:: Problem 1 ::
In the disulfiram text, for how long has DSF been used to treat chronic alcoholism?
:: Problem 2 ::
Reproduce the disulfiram text from the span that begins at the words "Disulfiram has shown" and stops after "glioblastoma (GBM) models.", replacing "synergy" with "cooperation".

:: Document text ::
[Start of Attachment]

Disulfiram has shown promising activity including proteasome inhibitory properties and synergy with temozolomide in preclinical glioblastoma (GBM) models.
DSF is a relatively nontoxic drug used for more than sixty years in the treatment of chronic alcoholism with the ability to readily cross the blood-brain barrier. Repurposing DSF for use as an anticancer drug in general has recently become of interest because of its preclinically described anticancer effects against various human cancers. Interestingly, a number of these effects were shown to be copper (Cu)-dependent.
The purpose of a study of Koh from the Seoul National University Children's Hospital, Korea, was to determine the effect of disulfiram (DSF), an aldehyde dehydrogenase inhibitor, on in vitro radiosensitivity of glioblastoma cells with different methylation status of O6-methylguanine-DNA methyltransferase (MGMT) promoter and the underlying mechanism of such effect.
Five human glioblastoma cells (U138MG, T98G, U251MG, U87MG, and U373MG) and one normal human astrocyte (NHA) cell were cultured and treated with DSF or 6MV x-rays (0, 2, 4, 6, 8 Gy). For combined treatment, cells were treated with DSF before irradiation. Surviving fractions fit from cell survival based on colony forming ability. Apoptosis, DNA damage repair, and cell cycle distribution were assayed by Western blot for cleaved caspase-3, γH2AX staining, and flow cytometry, respectively.

[End of Attachment]

:: Data ::
[Start of Attachment]

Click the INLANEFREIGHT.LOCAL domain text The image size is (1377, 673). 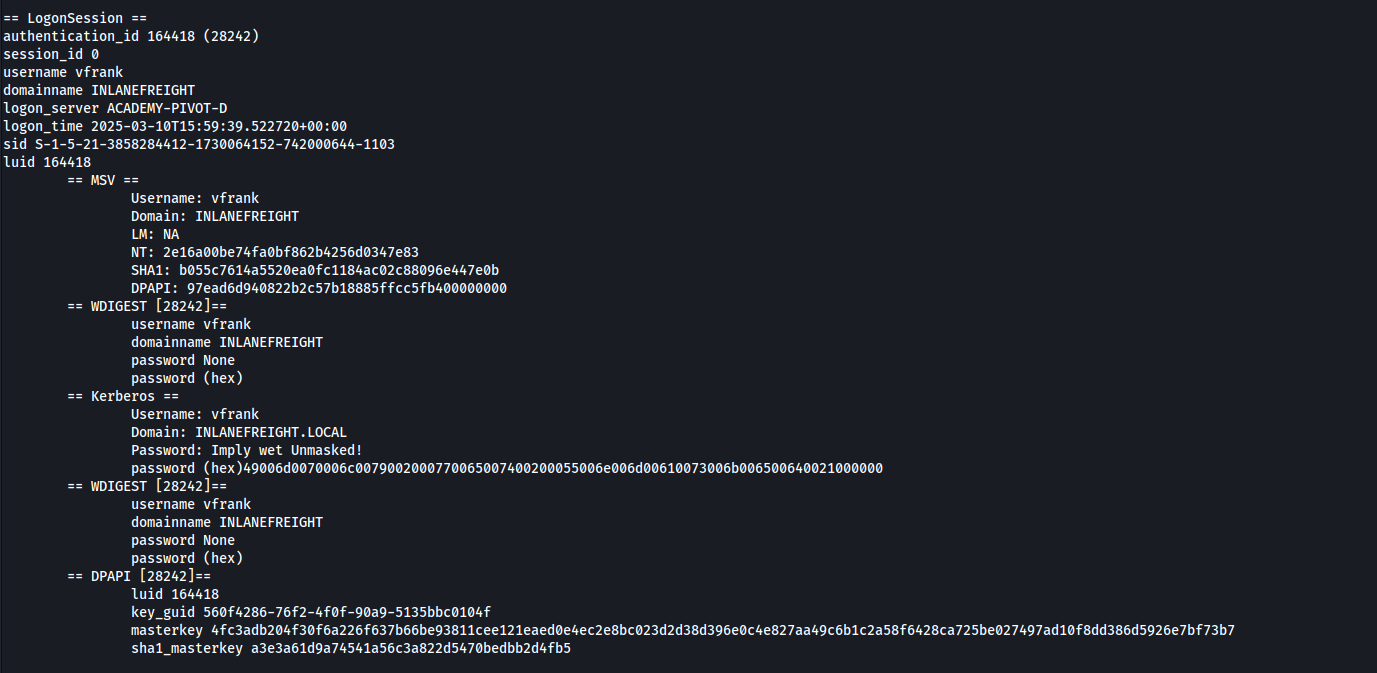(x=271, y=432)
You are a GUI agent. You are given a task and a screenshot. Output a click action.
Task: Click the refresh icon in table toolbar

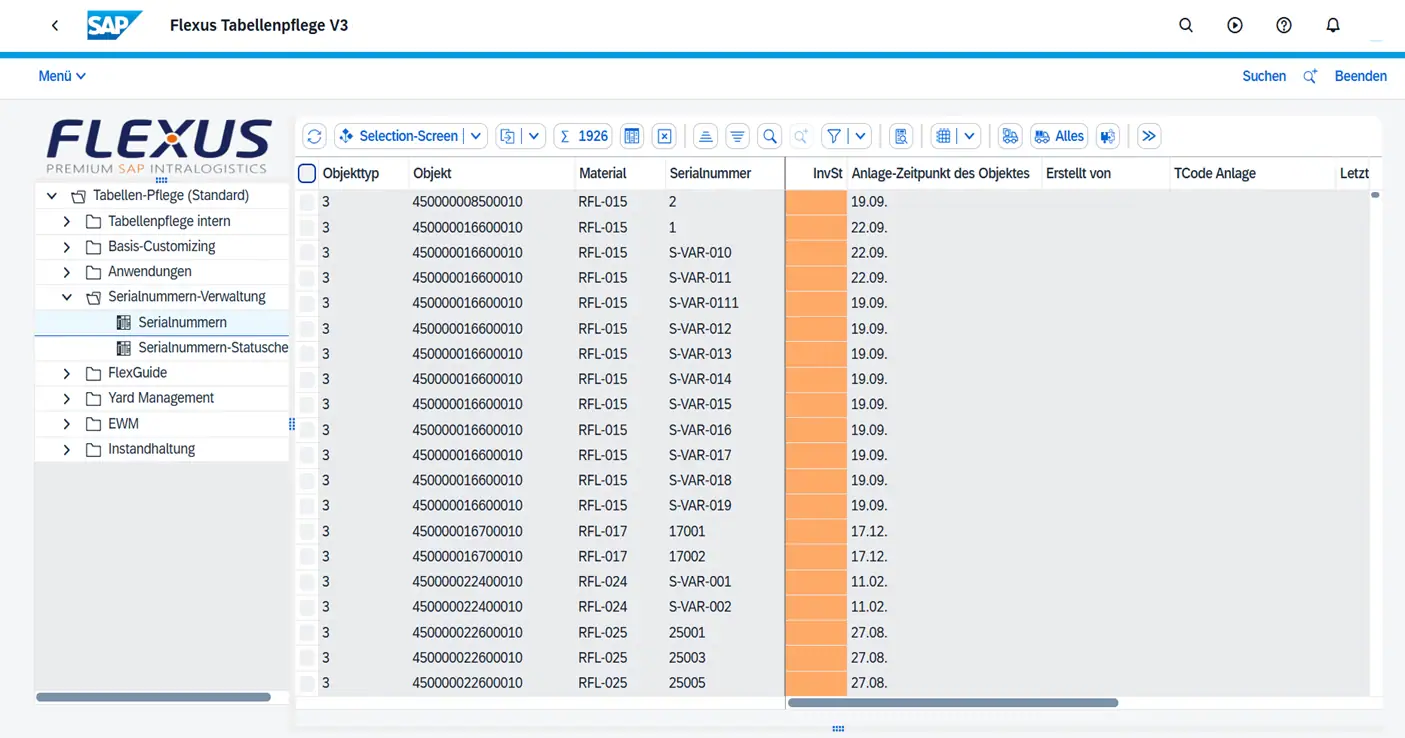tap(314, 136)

[End of Attachment]

:: Exercise answer 1 ::
More than sixty years.

:: Exercise answer 2 ::
Disulfiram has shown promising activity including proteasome inhibitory properties and cooperation with temozolomide in preclinical glioblastoma (GBM) models.